Each line of the records below that holds "Collapse" should be copied out.

[Data for processing]

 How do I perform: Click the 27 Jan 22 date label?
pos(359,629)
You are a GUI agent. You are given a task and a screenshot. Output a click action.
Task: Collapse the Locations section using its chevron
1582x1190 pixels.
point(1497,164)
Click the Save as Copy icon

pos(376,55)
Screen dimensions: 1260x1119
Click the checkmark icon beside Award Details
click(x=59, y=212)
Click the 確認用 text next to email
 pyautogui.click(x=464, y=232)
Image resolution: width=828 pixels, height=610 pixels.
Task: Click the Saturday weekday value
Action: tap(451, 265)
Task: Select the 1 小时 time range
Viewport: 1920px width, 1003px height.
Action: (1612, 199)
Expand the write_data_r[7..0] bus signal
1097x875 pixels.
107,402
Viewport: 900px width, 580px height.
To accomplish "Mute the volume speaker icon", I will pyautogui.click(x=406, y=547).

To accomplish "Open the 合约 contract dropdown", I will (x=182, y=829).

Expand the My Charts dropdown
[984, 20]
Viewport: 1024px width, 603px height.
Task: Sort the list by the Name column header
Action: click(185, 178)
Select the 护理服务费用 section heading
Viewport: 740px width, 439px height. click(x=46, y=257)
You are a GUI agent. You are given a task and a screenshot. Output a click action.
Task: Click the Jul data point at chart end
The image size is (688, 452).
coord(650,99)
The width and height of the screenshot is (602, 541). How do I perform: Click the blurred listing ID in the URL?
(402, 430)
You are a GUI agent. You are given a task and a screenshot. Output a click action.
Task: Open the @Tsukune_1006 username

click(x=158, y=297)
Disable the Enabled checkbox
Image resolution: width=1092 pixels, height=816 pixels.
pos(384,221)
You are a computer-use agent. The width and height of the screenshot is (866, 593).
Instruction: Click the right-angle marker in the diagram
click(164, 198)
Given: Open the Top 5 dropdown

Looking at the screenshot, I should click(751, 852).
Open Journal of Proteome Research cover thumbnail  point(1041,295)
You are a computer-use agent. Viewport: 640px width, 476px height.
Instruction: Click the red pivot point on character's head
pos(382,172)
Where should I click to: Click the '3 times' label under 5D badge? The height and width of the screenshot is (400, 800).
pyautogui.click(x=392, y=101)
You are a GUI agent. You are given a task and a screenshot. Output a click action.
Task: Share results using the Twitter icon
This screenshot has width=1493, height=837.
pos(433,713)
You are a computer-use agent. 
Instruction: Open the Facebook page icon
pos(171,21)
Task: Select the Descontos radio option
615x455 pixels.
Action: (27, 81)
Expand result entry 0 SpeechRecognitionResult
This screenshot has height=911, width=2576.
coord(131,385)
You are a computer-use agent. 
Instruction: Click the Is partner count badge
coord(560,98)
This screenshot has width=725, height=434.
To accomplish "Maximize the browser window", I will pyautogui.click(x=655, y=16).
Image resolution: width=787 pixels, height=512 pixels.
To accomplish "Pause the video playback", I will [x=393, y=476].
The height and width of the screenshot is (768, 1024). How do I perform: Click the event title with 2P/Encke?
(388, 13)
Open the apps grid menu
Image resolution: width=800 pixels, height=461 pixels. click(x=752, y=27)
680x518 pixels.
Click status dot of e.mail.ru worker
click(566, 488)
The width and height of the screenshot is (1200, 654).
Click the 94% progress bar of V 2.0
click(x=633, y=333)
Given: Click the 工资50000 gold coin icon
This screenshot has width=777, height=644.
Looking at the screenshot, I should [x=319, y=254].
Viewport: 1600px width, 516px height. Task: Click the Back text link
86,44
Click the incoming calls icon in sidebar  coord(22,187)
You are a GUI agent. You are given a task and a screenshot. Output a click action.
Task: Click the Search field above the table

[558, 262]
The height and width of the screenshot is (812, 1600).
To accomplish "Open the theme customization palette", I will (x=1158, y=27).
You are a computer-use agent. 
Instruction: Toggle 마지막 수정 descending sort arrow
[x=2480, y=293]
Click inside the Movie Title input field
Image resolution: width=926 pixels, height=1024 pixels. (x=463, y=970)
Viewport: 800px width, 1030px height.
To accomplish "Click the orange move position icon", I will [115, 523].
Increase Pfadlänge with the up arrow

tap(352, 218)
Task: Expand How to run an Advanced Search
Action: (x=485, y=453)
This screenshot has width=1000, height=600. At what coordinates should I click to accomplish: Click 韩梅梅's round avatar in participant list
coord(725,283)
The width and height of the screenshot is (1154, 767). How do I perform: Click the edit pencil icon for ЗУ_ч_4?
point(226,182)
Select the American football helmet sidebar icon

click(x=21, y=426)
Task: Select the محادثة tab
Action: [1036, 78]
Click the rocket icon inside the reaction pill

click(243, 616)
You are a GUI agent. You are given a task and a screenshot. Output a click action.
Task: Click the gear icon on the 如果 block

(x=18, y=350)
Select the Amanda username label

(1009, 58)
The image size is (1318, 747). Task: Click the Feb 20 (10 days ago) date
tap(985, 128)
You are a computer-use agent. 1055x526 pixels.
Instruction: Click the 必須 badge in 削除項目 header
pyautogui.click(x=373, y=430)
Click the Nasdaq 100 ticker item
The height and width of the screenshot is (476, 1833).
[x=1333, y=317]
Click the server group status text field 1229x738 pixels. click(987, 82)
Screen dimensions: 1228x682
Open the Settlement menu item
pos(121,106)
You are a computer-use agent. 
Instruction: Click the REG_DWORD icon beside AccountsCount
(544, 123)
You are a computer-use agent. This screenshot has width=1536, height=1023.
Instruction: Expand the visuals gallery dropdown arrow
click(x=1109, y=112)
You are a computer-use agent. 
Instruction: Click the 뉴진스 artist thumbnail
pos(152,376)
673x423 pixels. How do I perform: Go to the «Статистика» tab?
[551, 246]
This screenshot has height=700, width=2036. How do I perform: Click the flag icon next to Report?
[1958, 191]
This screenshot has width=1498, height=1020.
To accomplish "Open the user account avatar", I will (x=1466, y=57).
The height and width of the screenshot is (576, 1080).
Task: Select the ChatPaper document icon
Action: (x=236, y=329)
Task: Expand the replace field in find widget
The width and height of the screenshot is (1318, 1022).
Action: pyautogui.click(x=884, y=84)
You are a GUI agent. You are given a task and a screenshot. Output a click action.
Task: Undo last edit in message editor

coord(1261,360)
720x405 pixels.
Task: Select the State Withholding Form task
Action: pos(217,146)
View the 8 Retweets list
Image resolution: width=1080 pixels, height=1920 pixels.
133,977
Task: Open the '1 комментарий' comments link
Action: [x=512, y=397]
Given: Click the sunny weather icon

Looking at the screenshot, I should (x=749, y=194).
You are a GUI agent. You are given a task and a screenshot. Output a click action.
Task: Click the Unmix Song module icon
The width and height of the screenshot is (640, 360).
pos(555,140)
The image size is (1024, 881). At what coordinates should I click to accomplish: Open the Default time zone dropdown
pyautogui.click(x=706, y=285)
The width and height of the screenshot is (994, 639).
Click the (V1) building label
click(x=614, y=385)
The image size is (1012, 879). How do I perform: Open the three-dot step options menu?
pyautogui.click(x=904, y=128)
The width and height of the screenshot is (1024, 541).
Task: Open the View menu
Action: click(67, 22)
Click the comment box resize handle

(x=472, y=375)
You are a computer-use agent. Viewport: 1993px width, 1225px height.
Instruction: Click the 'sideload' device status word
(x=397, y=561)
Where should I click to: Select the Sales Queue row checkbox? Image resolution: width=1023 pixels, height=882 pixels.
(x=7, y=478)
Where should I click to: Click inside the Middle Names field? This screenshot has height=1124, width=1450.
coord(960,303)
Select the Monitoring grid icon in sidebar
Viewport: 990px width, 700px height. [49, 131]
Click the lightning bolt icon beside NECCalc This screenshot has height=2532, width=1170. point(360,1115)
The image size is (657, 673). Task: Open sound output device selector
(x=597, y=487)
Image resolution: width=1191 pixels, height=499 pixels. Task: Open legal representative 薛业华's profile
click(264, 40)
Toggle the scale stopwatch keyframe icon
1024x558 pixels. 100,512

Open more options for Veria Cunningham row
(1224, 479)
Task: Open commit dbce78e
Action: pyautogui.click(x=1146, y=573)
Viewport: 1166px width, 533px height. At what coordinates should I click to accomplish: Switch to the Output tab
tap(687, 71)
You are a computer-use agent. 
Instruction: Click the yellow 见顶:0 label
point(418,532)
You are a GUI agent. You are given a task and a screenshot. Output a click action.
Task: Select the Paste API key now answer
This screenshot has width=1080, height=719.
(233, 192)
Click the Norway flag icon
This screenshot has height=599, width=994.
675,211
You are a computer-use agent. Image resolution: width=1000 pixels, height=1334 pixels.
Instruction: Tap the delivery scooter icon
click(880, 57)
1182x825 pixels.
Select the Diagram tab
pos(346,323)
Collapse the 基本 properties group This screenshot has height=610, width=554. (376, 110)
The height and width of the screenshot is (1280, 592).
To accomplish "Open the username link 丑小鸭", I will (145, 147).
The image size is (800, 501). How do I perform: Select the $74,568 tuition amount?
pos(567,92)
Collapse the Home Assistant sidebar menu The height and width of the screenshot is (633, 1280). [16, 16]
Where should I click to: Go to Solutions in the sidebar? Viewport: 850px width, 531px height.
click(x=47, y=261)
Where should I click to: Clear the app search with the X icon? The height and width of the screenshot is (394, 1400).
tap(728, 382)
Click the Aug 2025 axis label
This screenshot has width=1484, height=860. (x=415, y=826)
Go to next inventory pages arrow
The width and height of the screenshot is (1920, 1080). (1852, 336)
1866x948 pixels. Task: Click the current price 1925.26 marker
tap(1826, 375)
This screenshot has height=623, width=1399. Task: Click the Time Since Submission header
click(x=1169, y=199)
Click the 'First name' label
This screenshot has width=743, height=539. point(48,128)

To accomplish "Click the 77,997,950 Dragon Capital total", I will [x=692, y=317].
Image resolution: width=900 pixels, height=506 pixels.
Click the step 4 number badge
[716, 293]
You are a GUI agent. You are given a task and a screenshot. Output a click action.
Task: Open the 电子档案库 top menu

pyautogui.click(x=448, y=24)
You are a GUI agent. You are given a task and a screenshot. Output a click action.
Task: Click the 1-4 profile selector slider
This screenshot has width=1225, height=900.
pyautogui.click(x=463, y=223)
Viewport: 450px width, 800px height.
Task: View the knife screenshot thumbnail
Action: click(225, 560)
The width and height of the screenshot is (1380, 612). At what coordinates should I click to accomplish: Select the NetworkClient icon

[/Data for processing]

### Response below
Task: Collapse the Locations section using its chevron
Collapse the 基本 properties group This screenshot has height=610, width=554. (376, 110)
Collapse the Home Assistant sidebar menu The height and width of the screenshot is (633, 1280). [16, 16]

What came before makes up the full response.